═════ EXCERPTED RECORDS ═════

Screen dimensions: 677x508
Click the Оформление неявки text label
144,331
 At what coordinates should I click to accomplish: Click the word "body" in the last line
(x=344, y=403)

═════

Nothing but the lines from the one containing "At what coordinates" through the end of the entries belongs in the answer; repeat them exactly.

**ANSWER TO THE EXERCISE**.
 At what coordinates should I click to accomplish: Click the word "body" in the last line
(x=344, y=403)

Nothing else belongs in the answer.